Question

How do you solve $x - 4y - 1 = 0$ and $x + 5y - 4 = 0$ using substitution?

Answer 1

Hint: In this question, we need to solve the given equations by the method substitution. Begin with the first equation. Make rearrangement in the first equation to get the expression for the unknown variable x. Now consider the second equation. In the second equation replace the variable x by the expression obtained for x from the first equation. Thus, we obtain an equation in only one variable which is y. Now solve the equation obtained, to get the value of y. Then substitute back any one of the equations to get the value of x. So the required solution is obtained.
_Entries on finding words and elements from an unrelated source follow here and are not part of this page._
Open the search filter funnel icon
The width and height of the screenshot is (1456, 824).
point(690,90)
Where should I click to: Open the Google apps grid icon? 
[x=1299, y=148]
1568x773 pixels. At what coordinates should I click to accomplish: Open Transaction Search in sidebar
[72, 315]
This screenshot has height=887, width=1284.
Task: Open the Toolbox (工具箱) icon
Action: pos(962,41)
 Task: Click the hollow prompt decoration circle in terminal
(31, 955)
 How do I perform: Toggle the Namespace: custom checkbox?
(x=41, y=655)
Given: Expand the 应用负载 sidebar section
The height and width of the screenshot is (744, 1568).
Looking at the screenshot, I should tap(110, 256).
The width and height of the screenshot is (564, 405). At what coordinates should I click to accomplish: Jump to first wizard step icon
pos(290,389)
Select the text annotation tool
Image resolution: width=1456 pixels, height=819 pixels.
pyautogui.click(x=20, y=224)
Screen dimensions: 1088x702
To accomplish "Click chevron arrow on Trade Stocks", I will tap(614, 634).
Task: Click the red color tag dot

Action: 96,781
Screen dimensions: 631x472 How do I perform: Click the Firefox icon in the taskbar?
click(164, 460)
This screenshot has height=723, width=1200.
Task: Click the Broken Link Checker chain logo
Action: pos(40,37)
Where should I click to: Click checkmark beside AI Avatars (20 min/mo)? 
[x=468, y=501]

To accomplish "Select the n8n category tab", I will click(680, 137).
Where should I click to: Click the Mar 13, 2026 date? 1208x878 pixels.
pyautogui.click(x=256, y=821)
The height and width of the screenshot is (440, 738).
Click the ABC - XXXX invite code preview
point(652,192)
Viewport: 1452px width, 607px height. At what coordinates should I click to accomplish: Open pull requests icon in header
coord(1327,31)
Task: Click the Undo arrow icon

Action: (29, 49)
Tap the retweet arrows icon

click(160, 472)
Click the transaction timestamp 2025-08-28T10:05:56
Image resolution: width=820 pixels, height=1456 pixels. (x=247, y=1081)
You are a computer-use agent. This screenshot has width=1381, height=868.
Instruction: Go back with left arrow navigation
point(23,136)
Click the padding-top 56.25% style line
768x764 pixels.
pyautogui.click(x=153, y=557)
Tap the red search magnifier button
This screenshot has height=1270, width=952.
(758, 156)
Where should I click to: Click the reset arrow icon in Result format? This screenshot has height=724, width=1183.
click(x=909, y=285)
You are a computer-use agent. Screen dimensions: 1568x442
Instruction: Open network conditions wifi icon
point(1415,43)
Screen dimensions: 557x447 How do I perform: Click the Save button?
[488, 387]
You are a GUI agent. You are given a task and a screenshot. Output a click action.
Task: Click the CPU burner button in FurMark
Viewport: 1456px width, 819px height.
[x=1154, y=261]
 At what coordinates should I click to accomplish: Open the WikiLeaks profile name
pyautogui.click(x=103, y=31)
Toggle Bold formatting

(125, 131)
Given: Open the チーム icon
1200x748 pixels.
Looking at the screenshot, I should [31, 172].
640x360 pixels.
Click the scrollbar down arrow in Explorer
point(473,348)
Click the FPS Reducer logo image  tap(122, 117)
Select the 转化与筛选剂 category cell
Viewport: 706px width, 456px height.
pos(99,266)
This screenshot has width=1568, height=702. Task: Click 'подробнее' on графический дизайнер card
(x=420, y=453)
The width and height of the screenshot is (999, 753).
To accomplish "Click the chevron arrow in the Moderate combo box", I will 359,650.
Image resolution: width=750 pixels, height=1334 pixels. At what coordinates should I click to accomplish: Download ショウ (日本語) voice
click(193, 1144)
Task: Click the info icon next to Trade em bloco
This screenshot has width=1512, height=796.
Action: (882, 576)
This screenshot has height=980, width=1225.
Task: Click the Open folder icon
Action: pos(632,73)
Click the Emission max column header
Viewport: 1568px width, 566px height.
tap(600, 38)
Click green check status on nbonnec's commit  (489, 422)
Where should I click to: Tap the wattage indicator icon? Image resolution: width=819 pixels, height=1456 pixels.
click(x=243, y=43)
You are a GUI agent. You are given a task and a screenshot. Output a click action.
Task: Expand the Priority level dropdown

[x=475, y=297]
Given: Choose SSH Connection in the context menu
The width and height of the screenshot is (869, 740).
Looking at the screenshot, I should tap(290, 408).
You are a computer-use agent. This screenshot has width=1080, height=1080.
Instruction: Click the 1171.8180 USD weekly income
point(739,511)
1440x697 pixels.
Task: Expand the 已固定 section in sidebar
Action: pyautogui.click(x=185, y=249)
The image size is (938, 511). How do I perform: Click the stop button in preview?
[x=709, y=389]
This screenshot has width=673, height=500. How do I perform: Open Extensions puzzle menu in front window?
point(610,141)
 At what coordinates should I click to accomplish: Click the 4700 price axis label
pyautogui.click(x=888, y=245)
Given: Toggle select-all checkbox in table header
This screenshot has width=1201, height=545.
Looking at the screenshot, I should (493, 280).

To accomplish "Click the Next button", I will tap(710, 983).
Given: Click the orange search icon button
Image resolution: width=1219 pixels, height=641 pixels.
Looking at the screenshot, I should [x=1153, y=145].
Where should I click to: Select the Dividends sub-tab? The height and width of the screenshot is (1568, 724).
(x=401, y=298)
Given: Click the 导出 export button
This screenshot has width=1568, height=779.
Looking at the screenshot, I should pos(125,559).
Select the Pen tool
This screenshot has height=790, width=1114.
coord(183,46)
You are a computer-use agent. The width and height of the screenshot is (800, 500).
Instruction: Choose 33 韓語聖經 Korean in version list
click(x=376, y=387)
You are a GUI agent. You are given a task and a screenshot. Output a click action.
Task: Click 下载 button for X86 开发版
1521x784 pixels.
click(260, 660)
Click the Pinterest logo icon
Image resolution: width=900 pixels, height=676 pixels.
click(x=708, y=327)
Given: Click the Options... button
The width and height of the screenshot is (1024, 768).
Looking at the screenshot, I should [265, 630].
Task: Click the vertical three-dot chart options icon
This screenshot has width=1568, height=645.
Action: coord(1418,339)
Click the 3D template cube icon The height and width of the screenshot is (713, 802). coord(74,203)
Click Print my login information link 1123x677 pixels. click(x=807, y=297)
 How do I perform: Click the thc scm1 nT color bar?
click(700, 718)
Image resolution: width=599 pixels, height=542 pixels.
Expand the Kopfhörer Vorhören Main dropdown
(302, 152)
Complete step by step answer:
Given two equations of the form,
$x - 4y - 1 = 0$ …… (1)
$x + 5y - 4 = 0$ …… (2)
We are asked to solve the above equations by the method of substitution.
i.e. we find the values of the unknown variable x and y by the substitution method.
Now let us consider the first equation. We make rearrangement and simplify it to obtain the expression for x.
By equation (1), we have,
$x - 4y - 1 = 0$
Transfer the constant term to the R.H.S. we get,
$ \Rightarrow x - 4y = 1$
Now transfer $4y$ to the R.H.S. we get,
$ \Rightarrow x = 4y + 1$ …… (3)
Hence we obtained an expression for the variable x.
Remember that when transferring numbers or variables to the other side, the signs of the same will be changed to the opposite sign.
Let us consider the second equation.
From the equation (2), we have,
$x + 5y - 4 = 0$
Now substitute the expression of x given by the equation (3) and obtain an expression in only one variable which is y.
Substituting equation (3) in $x + 5y - 4 = 0$, we get,
$ \Rightarrow 4y + 1 + 5y - 4 = 0$
Rearranging the terms we get,
$ \Rightarrow 4y + 5y + 1 - 4 = 0$
Combining the like terms we get,
$ \Rightarrow 9y - 3 = 0$
Taking 3 to the other side we get,
$ \Rightarrow 9y = 3$
Dividing by 9 on both sides, we get,
$ \Rightarrow \dfrac{{9y}}{9} = \dfrac{3}{9}$
$ \Rightarrow y = \dfrac{1}{3}$
Substitute y value in the equation (3), we get,
$ \Rightarrow x = 4\left( {\dfrac{1}{3}} \right) + 1$
$ \Rightarrow x = \dfrac{4}{3} + 1$
Taking LCM we get,
$ \Rightarrow x = \dfrac{{4 + 3}}{3}$
$ \Rightarrow x = \dfrac{7}{3}$

Hence, the solution for the given equations by substitution method is given by $x = \dfrac{7}{3}$ and $y = \dfrac{1}{3}$.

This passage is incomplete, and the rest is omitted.